Cystic fibrosis, also called fibrocystic disease of the pancreas, and mucoviscidosis, is a genetically determined disease of infants, children, and young adults. Most of its many manifestations result from the abnormally viscous mucus, which interferes with pulmonary function, and the insufficient production of pancreatic digestive enzymes, which causes nutritional deficiencies and developmental retardation.

Etiology

Among Caucasians, cystic fibrosis (CF) is the most common fatal disease having an autosomal recessive inheritance. Despite the primary involvement of several organs, the disease is caused by a single defective gene that is located on chromosome 7 and is carried by about 4 percent of the Caucasian population. Its expression is similar in both sexes.

Clinical Manifestations

CF manifests itself at birth in about 8 percent of cases through mechanical obstruction of the small intestine by the secretion of abnormally viscous mucus (meconium ileus). Symptoms of insufficient secretion of exocrine (noninsulin) digestive enzymes by the pancreas appear during the first year of life in 90 percent of cases.
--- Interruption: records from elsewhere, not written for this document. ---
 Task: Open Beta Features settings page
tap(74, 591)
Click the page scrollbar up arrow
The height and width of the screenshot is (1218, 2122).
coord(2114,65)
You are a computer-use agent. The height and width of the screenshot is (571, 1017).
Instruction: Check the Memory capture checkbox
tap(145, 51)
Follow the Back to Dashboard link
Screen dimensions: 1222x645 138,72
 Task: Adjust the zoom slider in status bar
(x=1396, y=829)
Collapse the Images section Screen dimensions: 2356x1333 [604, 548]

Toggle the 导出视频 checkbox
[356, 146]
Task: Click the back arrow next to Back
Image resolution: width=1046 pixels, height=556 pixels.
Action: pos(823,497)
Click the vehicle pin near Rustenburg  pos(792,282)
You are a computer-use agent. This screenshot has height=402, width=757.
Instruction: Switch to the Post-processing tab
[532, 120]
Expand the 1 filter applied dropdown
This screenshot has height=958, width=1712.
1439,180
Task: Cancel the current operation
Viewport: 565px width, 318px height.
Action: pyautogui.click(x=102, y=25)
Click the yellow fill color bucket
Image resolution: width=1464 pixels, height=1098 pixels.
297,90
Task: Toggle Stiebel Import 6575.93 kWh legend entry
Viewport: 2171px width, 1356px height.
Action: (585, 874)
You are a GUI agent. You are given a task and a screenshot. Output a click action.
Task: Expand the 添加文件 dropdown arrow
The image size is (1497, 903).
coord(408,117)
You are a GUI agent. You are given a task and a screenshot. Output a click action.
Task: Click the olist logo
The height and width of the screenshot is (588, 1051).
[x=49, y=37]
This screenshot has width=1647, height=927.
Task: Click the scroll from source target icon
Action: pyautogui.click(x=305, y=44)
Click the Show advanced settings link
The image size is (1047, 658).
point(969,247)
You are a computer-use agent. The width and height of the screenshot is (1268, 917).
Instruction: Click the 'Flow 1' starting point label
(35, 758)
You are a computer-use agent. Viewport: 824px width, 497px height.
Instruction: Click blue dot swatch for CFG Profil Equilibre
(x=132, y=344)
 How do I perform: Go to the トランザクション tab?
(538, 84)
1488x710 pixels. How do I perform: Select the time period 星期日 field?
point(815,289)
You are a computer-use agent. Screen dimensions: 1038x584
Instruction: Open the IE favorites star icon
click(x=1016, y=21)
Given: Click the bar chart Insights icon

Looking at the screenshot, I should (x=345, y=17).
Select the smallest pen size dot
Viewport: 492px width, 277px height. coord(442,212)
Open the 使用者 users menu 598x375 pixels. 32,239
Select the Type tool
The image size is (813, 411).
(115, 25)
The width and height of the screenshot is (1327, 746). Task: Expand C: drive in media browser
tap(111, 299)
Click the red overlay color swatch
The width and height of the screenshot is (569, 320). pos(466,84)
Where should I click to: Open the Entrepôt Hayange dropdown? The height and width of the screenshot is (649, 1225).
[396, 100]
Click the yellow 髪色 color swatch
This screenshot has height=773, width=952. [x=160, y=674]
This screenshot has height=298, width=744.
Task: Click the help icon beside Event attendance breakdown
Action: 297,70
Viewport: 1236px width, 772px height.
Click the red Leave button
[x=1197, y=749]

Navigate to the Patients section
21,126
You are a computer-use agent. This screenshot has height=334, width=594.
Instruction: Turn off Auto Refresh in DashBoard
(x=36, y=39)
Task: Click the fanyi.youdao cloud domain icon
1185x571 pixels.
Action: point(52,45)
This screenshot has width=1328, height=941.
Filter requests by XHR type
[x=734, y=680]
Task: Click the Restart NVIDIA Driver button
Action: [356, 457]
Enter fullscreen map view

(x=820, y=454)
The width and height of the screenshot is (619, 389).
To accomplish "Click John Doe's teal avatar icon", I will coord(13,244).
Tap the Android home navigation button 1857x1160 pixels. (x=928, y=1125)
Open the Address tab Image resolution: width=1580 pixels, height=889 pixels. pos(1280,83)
The development of such symptoms indicates that pancreatic function is less than 10 percent of normal; and the more severe the deficiency of pancreatic enzymes, the more severe the fecal excretion of undigested fat, usually as diarrhea. As much as 80 percent of dietary fat may be lost, thus partially explaining malnutrition. Loss of undigested nutrients can be corrected only partially by treatment with pancreatic enzyme tablets. Pulmonary disease is responsible for most of the debility and mortality. Onset occurs in the first 2 years of life in at least 75 percent of cases, and by the age of 6 years in most of the remaining cases.